Formation of Niagara Falls
Although the Falls at Niagara are about 12,000 years old, the story of their formation can be traced back hundreds of millions of years into the past.
Five hundred million years ago the Earth was very different from the way it is today. Its climate was mostly tropical, and the land masses that would one day become North America and Eurasia were still in the process of separating from one another.
Most of the western and central portions of what was to become North America (including the Niagara region) lay underneath shallow tropical seas and brackish ponds. The eastern park of this future continent was dominated by the Taconic Mountains, a range that was taller than the still unformed Rockies would ever be.
The Taconics no longer exist in our world. Five hundred million years of erosion have reduced them to the Appalachian, Allegheny, and Catskill mountains that we know today. The silt and minerals that were worn away from the Taconics, however, provided the materials that formed the Niagara region and (much later) the Niagara Falls.

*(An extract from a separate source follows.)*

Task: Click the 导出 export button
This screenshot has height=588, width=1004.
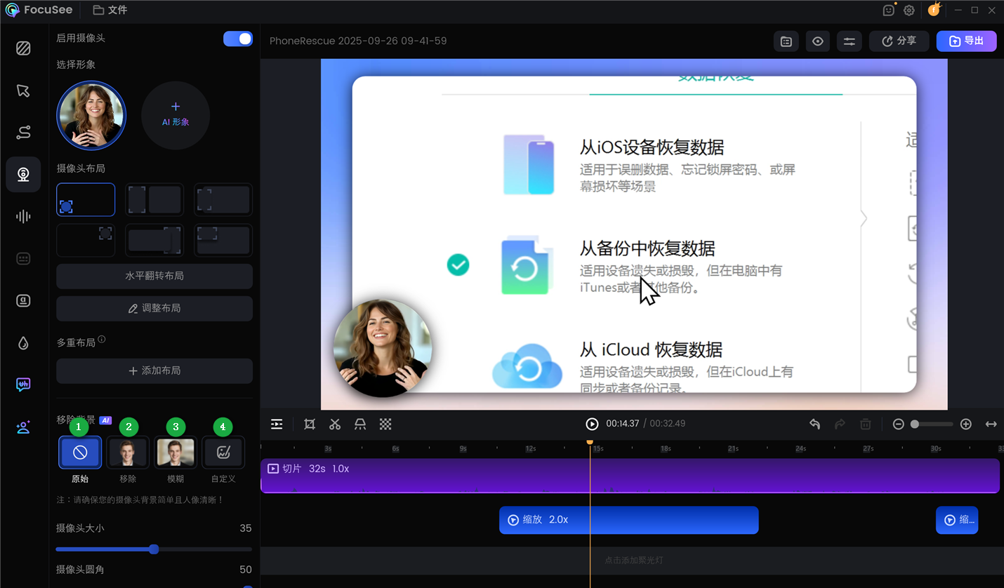Action: 966,41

Water runoff from the Taconics carried sediment down to the west, where it settled to the bottom of tropical seas and ponds. Later deposits built up on top of earlier ones, compressing them into layers of rock. Over time, different mineral solutions washed down to the sea bottoms, resulting in the formation of different types of rock layers.
The lowest layers deposited in the Niagara region were the “red beds”– the soft, iron-bearing Queenston shales. These were laid down under very shallow, brackish water.
The next several layers to be formed in Niagara were sandstones and shales (mostly soft), interspersed with harder layers of limestone.
The last layers of rock to be deposited were composed of a hard magnesium-bearing limestone known as Lockport dolomite (also called dolostone). The dolomite layers were formed under a true tropical sea (sea level was higher than when the red beds were formed), and now contain many marine fossils. The outer edge of the dolomite deposits formed a huge semicircle that has now become the edge of the Niagara Escarpment- a 600 mile ridge that sweeps west and north from Rochester, NY into Canada.
By about two hundred million years ago, the rock strata of the Niagara region were more or less in the form they hold today. No great changes occurred in the ocean beds of Niagara from then until fairly “recent” times.
Then about twenty million years ago, the Earth’s climate began to change. The planet grew gradually cooler and the polar ice caps began slowly to expand. As more and more water was frozen into the ice caps, the sea levels began to drop.
Two million years ago, the Niagara region began to see the effects of the climate change. The ocean beds were uncovered by the retreating sea, and the growing northern glaciers crept southward into what was to become the Great Lake region.
Four major glaciations occurred during the next two million years. The greatest advance of the glaciers took place during the last half-million years. It was during this glaciation that the ice masses gouged out he Great Lakes basins.
The last glaciers melted away from the Niagara area about 12,000 years ago. Huge torrents of water, released into the upper Great lakes by the melting ice, channeled along what became the Niagara River and poured over the edge of the Niagara Escarpment (the dolomite cliff) at what is now Lewiston, New York. This was the beginning of the Niagara Falls.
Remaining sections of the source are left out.